"""

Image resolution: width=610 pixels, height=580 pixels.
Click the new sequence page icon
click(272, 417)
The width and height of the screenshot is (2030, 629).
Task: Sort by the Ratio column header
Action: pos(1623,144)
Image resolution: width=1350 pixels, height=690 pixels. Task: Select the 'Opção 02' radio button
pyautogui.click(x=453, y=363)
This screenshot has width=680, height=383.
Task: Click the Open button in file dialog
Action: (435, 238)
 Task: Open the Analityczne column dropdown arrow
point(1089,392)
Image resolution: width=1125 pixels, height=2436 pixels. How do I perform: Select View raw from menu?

"""

For this exercise, all the data must be repeated exactly.

[Result of the task]
Image resolution: width=610 pixels, height=580 pixels.
Click the new sequence page icon
click(272, 417)
The width and height of the screenshot is (2030, 629).
Task: Sort by the Ratio column header
Action: pos(1623,144)
Image resolution: width=1350 pixels, height=690 pixels. Task: Select the 'Opção 02' radio button
pyautogui.click(x=453, y=363)
This screenshot has width=680, height=383.
Task: Click the Open button in file dialog
Action: (435, 238)
 Task: Open the Analityczne column dropdown arrow
point(1089,392)
Image resolution: width=1125 pixels, height=2436 pixels. How do I perform: Select View raw from menu?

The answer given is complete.